Task item:
Reproduce, unaltered, the line with "Screen dimensions: 1568x693" along with every line that follows it in the records, up to the last.
[Record extracts — start]
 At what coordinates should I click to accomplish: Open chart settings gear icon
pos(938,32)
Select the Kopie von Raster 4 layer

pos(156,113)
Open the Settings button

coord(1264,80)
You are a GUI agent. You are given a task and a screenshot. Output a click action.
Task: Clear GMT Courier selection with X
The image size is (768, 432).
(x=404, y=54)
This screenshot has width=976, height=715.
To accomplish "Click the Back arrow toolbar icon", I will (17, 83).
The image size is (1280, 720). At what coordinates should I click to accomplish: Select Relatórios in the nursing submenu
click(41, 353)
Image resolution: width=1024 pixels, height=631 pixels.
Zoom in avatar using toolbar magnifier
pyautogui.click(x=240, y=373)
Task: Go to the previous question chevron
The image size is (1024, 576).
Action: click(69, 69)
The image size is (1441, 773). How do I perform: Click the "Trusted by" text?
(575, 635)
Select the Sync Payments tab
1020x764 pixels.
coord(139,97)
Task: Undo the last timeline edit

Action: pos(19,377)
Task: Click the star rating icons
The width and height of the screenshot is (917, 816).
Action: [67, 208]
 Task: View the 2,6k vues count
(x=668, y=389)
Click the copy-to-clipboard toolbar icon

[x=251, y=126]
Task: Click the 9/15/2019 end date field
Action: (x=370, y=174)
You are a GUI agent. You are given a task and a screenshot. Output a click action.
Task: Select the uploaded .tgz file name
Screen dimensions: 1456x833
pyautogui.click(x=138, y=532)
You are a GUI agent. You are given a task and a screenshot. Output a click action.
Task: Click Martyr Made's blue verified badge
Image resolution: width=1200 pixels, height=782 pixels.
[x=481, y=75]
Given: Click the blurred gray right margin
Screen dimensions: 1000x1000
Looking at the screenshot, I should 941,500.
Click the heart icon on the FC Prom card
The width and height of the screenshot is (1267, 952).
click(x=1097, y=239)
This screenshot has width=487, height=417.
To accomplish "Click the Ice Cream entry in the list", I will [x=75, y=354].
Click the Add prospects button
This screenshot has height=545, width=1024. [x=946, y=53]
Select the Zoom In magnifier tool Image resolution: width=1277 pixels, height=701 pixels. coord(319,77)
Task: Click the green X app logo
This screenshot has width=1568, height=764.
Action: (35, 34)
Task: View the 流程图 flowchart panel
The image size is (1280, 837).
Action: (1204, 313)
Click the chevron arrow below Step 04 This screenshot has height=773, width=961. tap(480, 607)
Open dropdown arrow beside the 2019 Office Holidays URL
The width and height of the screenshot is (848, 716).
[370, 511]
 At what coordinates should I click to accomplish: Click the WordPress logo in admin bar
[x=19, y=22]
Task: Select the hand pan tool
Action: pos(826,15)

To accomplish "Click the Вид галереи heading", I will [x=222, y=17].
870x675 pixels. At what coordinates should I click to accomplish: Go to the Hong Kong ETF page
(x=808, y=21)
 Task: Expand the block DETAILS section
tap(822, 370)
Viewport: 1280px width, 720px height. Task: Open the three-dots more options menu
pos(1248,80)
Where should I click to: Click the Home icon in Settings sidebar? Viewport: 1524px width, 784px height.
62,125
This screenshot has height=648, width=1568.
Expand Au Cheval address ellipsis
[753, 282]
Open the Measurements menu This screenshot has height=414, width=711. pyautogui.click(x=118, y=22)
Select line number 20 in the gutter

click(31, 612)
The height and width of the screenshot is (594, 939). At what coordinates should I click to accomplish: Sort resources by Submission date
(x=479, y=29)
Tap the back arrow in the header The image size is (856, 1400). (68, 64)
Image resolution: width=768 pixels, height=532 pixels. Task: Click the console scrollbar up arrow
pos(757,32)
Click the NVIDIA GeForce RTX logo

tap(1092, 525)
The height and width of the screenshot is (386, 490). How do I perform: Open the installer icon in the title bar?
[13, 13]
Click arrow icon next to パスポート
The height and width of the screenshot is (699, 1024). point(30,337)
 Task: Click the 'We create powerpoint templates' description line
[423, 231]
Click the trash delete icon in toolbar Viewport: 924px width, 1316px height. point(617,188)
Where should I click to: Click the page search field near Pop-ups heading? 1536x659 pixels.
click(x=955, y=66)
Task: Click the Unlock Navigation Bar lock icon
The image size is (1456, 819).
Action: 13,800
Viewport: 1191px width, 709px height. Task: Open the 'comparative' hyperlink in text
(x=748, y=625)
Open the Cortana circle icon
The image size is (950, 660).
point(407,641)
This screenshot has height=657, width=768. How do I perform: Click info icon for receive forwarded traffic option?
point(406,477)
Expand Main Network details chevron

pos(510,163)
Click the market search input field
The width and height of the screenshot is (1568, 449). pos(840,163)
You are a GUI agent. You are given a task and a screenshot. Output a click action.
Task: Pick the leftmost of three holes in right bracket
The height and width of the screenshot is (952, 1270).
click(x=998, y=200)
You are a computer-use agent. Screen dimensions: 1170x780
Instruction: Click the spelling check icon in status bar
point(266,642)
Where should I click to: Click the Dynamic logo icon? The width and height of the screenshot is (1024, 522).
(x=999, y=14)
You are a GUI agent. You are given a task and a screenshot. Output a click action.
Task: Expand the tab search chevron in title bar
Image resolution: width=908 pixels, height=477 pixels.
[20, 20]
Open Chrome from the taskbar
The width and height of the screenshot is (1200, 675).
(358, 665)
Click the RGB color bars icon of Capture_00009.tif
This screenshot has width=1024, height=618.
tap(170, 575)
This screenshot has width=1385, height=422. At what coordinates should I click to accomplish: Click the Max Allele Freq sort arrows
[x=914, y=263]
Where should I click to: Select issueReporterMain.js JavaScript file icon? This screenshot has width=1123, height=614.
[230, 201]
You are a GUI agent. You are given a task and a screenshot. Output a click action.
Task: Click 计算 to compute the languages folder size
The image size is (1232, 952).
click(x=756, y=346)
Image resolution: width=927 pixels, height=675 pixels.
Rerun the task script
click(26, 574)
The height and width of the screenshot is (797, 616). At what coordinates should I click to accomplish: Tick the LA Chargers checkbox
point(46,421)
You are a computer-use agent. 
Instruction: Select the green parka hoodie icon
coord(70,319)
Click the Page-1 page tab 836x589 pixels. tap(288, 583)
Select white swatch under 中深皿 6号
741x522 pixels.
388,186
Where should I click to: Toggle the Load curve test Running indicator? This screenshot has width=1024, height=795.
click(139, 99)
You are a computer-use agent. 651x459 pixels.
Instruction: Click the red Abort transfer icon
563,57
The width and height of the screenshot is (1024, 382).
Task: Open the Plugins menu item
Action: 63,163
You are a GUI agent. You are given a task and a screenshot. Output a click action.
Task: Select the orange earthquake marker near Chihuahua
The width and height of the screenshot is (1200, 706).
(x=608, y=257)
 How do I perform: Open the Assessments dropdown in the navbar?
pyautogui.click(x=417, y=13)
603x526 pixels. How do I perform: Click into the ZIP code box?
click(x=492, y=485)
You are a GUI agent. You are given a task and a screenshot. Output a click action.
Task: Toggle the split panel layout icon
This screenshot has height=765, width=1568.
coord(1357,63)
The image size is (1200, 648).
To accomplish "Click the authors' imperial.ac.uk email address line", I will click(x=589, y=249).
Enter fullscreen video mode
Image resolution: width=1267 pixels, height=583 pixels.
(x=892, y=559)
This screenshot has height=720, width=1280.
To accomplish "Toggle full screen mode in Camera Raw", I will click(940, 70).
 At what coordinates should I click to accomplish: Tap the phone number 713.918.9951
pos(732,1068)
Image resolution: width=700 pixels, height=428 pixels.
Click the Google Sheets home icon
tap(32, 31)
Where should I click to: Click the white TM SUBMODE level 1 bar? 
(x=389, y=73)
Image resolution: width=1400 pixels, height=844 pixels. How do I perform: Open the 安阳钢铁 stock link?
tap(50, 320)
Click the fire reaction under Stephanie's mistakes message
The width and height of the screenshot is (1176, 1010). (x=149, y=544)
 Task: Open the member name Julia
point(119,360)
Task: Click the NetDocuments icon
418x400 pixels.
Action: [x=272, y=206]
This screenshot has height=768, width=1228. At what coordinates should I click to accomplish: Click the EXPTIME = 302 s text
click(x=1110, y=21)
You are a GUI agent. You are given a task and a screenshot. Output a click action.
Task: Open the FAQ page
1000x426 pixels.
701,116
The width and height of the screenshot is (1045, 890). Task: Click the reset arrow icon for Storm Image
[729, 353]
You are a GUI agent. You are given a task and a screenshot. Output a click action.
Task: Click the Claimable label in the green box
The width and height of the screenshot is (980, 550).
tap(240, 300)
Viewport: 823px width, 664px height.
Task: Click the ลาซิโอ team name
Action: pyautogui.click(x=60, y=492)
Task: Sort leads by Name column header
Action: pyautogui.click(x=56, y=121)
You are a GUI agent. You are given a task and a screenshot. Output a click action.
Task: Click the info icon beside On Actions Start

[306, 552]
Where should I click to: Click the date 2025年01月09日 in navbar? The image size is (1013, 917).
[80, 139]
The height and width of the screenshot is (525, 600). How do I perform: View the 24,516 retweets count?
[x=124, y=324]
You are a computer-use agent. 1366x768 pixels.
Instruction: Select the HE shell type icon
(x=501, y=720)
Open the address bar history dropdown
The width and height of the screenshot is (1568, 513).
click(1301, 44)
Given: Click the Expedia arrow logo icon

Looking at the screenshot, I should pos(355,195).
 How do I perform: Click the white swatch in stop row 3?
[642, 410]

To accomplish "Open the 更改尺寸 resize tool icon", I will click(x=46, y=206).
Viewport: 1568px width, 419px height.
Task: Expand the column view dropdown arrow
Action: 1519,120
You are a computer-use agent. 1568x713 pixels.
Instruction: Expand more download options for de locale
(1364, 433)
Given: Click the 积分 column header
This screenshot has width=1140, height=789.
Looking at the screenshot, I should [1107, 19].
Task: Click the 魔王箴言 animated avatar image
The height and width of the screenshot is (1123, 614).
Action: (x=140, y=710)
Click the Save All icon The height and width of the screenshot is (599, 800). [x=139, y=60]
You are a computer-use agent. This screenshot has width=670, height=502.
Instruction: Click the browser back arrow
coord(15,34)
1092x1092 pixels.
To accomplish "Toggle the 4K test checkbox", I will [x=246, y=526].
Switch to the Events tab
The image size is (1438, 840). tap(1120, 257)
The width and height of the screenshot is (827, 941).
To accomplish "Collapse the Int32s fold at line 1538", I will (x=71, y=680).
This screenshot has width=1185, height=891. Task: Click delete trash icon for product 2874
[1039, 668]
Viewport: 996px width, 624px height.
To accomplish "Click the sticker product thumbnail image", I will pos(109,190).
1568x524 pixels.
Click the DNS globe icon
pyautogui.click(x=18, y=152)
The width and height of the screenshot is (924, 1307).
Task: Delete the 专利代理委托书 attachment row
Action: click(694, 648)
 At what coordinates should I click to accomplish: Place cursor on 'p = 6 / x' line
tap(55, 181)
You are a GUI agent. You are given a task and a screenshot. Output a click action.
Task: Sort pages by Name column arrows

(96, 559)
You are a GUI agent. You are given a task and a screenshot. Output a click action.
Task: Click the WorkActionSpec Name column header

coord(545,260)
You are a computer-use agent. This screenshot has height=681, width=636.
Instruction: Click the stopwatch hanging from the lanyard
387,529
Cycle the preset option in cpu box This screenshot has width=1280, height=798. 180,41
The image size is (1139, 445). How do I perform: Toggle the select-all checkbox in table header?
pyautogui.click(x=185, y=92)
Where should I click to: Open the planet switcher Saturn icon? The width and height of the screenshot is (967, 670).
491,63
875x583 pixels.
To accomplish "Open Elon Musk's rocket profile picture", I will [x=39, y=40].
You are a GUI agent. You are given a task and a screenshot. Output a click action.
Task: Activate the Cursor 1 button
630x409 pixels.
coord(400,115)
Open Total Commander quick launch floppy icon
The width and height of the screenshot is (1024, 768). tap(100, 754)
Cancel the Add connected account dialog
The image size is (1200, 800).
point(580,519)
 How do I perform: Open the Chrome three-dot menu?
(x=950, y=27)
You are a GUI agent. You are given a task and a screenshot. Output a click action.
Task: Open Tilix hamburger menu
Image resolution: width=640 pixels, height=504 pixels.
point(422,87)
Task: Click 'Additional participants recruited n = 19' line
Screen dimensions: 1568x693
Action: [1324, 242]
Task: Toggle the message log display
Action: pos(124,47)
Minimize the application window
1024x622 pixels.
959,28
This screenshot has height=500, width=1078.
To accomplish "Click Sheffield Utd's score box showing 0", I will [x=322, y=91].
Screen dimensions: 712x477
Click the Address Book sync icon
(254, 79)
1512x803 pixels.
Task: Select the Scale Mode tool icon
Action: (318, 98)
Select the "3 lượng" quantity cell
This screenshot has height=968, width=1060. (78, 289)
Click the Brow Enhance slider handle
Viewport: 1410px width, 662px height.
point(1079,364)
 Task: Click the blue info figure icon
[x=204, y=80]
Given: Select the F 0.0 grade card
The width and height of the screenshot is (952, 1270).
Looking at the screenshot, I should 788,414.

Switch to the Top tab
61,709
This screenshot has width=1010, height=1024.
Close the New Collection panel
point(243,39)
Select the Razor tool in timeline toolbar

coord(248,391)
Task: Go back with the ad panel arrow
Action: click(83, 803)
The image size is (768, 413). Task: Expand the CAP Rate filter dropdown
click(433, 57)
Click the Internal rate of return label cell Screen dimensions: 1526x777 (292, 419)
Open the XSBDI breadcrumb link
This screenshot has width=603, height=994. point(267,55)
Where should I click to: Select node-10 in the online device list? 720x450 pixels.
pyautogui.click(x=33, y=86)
[Record extracts — finish]
Task response:
Screen dimensions: 1568x693
Action: [1324, 242]
Task: Toggle the message log display
Action: pos(124,47)
Minimize the application window
1024x622 pixels.
959,28
This screenshot has height=500, width=1078.
To accomplish "Click Sheffield Utd's score box showing 0", I will [x=322, y=91].
Screen dimensions: 712x477
Click the Address Book sync icon
(254, 79)
1512x803 pixels.
Task: Select the Scale Mode tool icon
Action: (318, 98)
Select the "3 lượng" quantity cell
This screenshot has height=968, width=1060. (78, 289)
Click the Brow Enhance slider handle
Viewport: 1410px width, 662px height.
point(1079,364)
 Task: Click the blue info figure icon
[x=204, y=80]
Given: Select the F 0.0 grade card
The width and height of the screenshot is (952, 1270).
Looking at the screenshot, I should 788,414.

Switch to the Top tab
61,709
This screenshot has width=1010, height=1024.
Close the New Collection panel
point(243,39)
Select the Razor tool in timeline toolbar

coord(248,391)
Task: Go back with the ad panel arrow
Action: click(83, 803)
The image size is (768, 413). Task: Expand the CAP Rate filter dropdown
click(433, 57)
Click the Internal rate of return label cell Screen dimensions: 1526x777 (292, 419)
Open the XSBDI breadcrumb link
This screenshot has width=603, height=994. point(267,55)
Where should I click to: Select node-10 in the online device list? 720x450 pixels.
pyautogui.click(x=33, y=86)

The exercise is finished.